鍾黎一直都是在和白鹿師姐對練,兩人現如今對彼此的劍路都有點太熟悉了,往往對面一擡手就能知道對方下一劍該如何出,這也使得兩人對練的效果越來越差。
現在要是有這白道友的加入,或許能讓這逐漸枯燥的練劍日常多出幾分新奇感。
他心中想想還有點小期待。
「那舒月就打擾了。」
白舒月聞言也終於鬆了口氣,她開心的點了點頭。
其實之前在清幽洞天的時候,鍾道友的劍術就已經讓她大開眼界了,明明她自己的劍術也已經達到了劍勢之境,但是劍勢之間亦有高低,她的劍勢在鍾黎道友那怒蛟一般的劍氣長河面前顯得實在是有些..可愛?
總之,今天一定要好好練,好好學。
她心中為自己加油打氣著。
說罷,三人也就各自身化劍光,沖天而起,朝著城外飛去。
「哦,對了,鍾道友,差點忘了正事了,清幽洞天已經被拆解完畢了,洞天遺民也已經安置妥當了,那寧府現如今就被安置在城東的一座山上,道友有空可以去看看。」
路上,白舒月這才想起來自己此行的任務,也就傳音道。
「這樣啊,有勞道友傳訊了。」
鍾黎聞言點了點頭。
寧府已經被安置好了,那他也就安心了,之後他會抽空去那邊看看,主要是去問問寧遠之後願不願意跟著他一起去震洲。
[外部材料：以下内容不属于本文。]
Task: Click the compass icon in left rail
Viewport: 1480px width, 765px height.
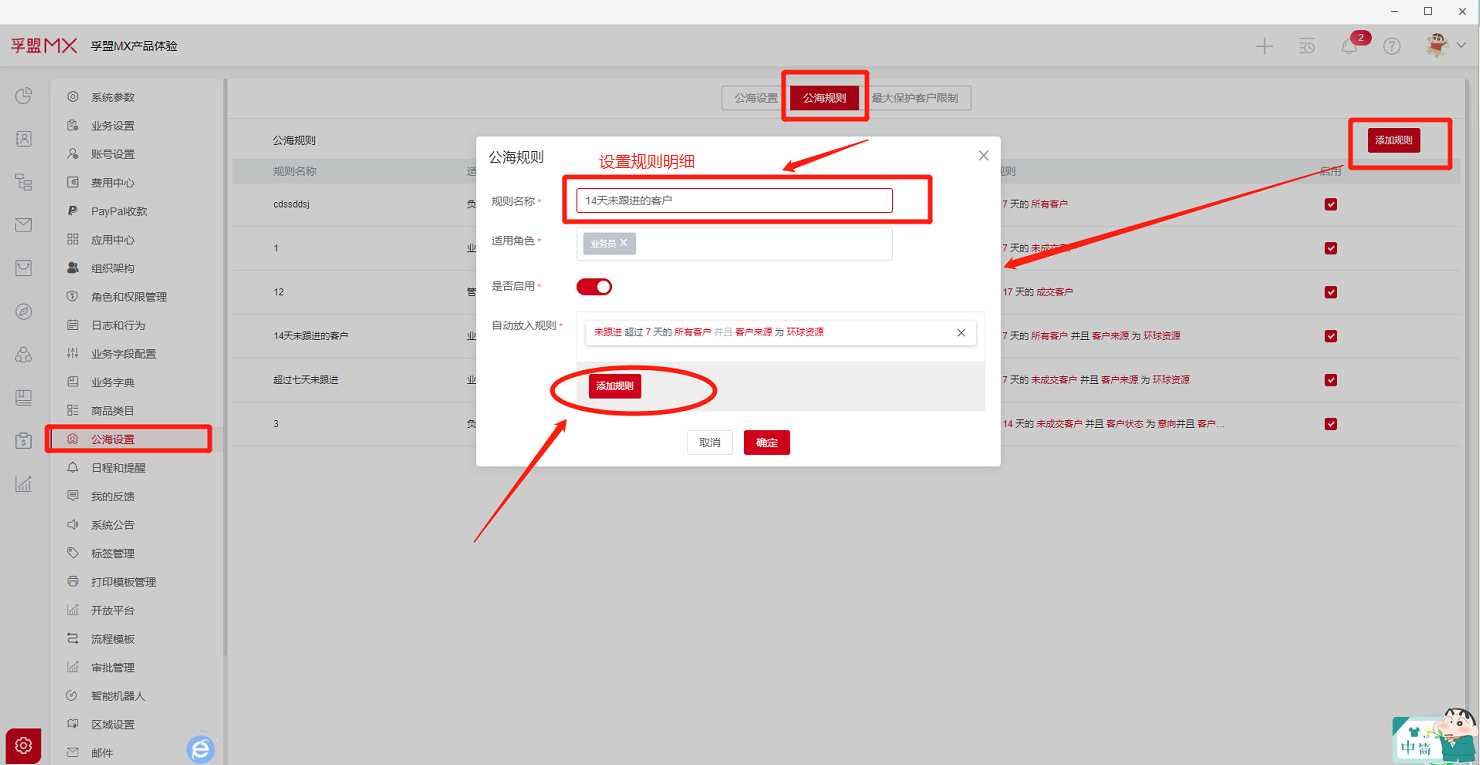Action: click(x=23, y=311)
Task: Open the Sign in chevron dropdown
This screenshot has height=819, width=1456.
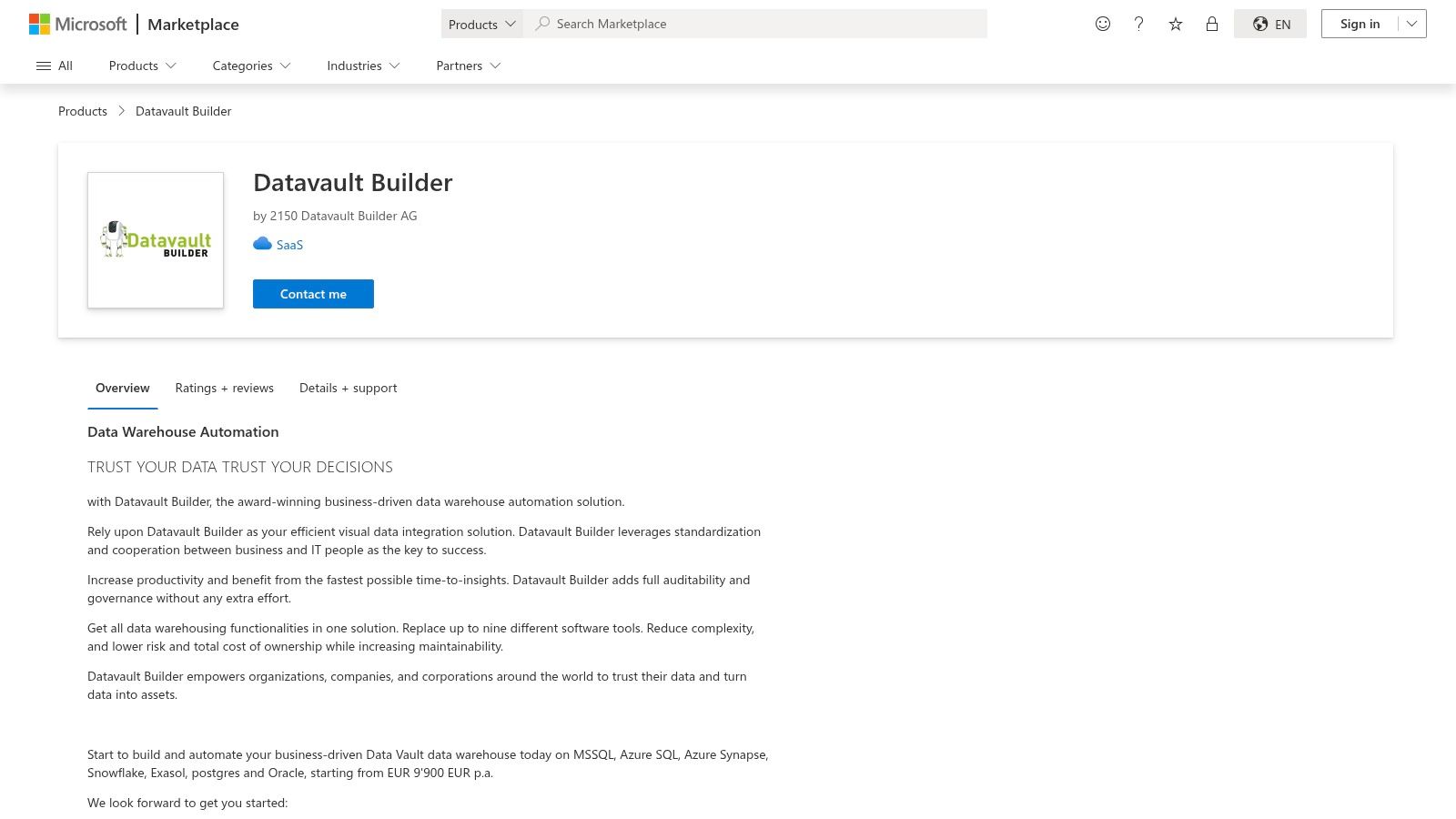Action: [x=1411, y=24]
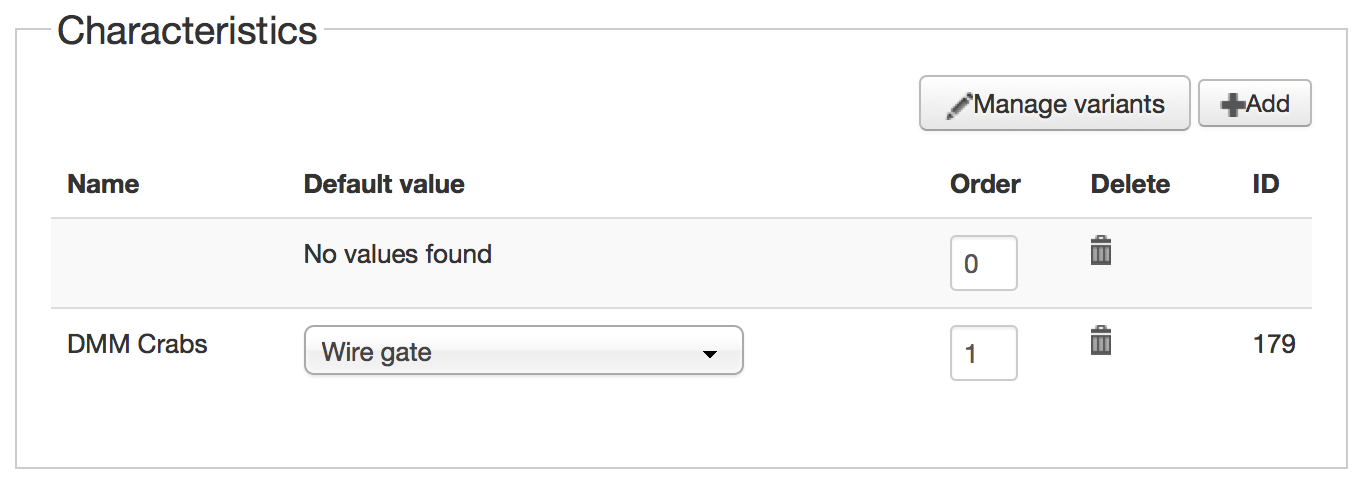Click the trash icon in the empty row
This screenshot has width=1368, height=490.
[x=1100, y=251]
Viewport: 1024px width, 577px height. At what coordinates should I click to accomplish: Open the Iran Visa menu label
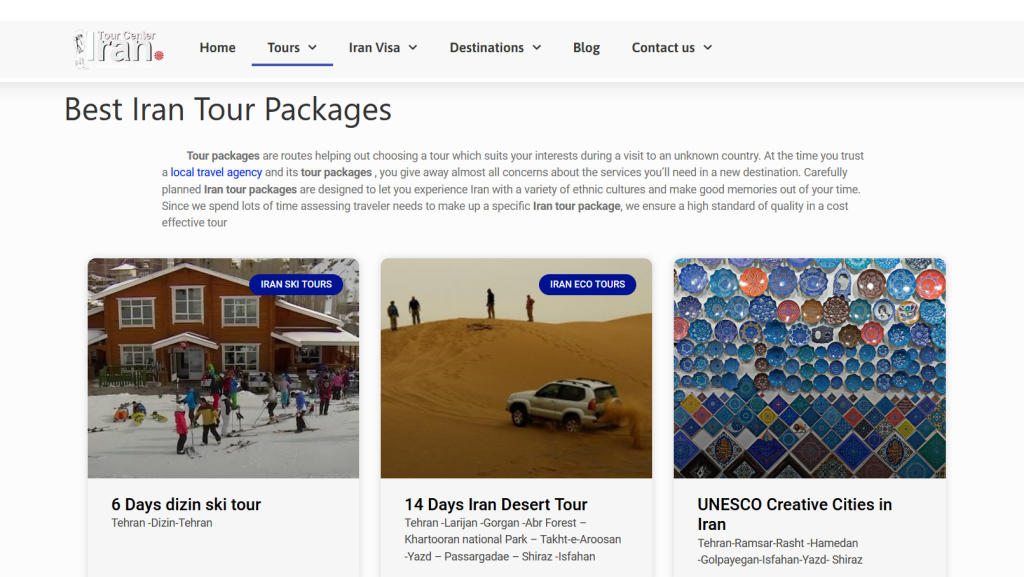click(x=374, y=48)
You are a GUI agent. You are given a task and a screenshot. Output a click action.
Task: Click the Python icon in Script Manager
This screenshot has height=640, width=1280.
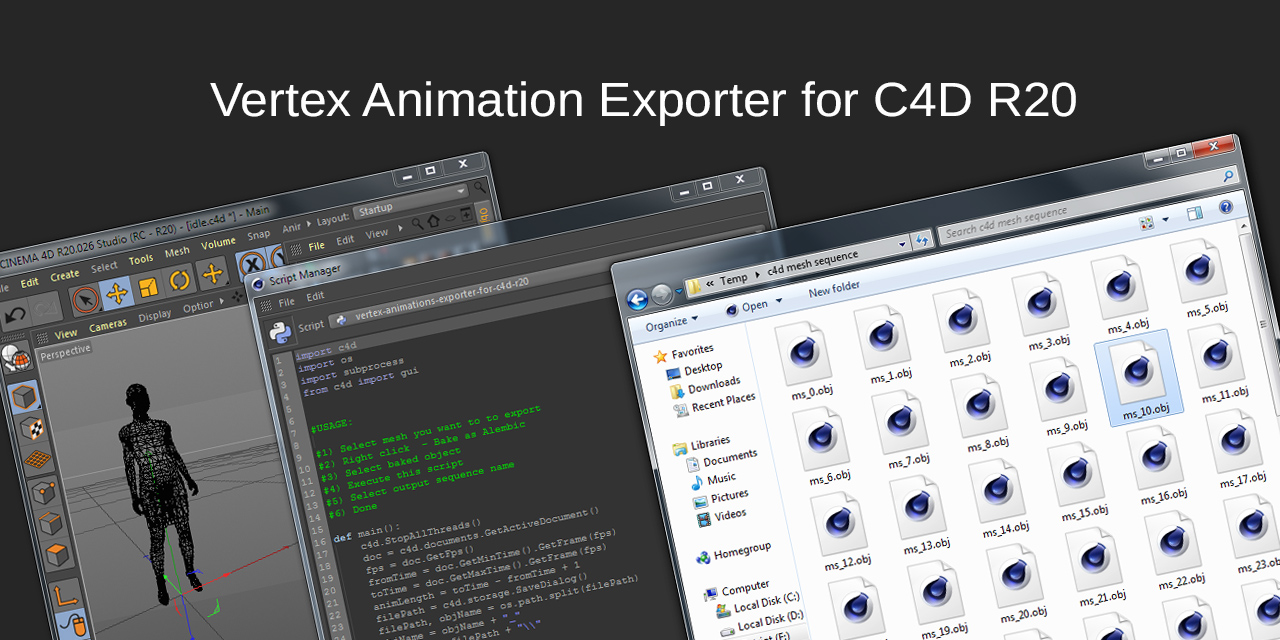pyautogui.click(x=279, y=330)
陸璃師姐之前說要投資開辦一家高級酒樓當做宗門產業,而一個高級酒樓自然是需要不少人手打理的。以陸璃師姐那脾氣,她肯定是只投資不管事的,丹姬老師就更不可能去關心這些商賈之事,而鍾黎自己到時候也要上學,一樣不能親自管理。
而炎嘯與韓非這兩個師侄倒是可行,但兩人的修為還是差了點,經驗閱歷也不夠豐富,因此鍾黎想來想去,覺得那是那位寧遠寧家主比較合適。
之前寧遠的處事與品行都讓鍾黎挺欣賞的,所以如果對方願意的話,鍾黎準備讓他擔任那陰陽宗酒樓的掌柜。
「應該的,鍾道友不必多禮。」
白舒月此時也是好奇的看著鍾黎,她也是這次出關之後才聽老師說起了那寧府已經投靠了梧桐院,梧桐院特意差人去城主府打過招呼的消息。
但是明明之前清幽洞天的時候,鍾道友一直和他們一起行動的,他是什麼時候就收服了整個寧府的呢?而且,最尷尬的是別說她這個外人了,那新入寒梅書院的小師妹寧娟競然也是剛知道這個消息的,她還驚訝的趕回家去質問了。
總之,這鐘道友的手段就很了得啊。
不過,白舒月倒也並不討厭這種手段,畢競鍾道友能以築基之身就收服寧府那樣的紫府家族,這本身就是一種能力的體現。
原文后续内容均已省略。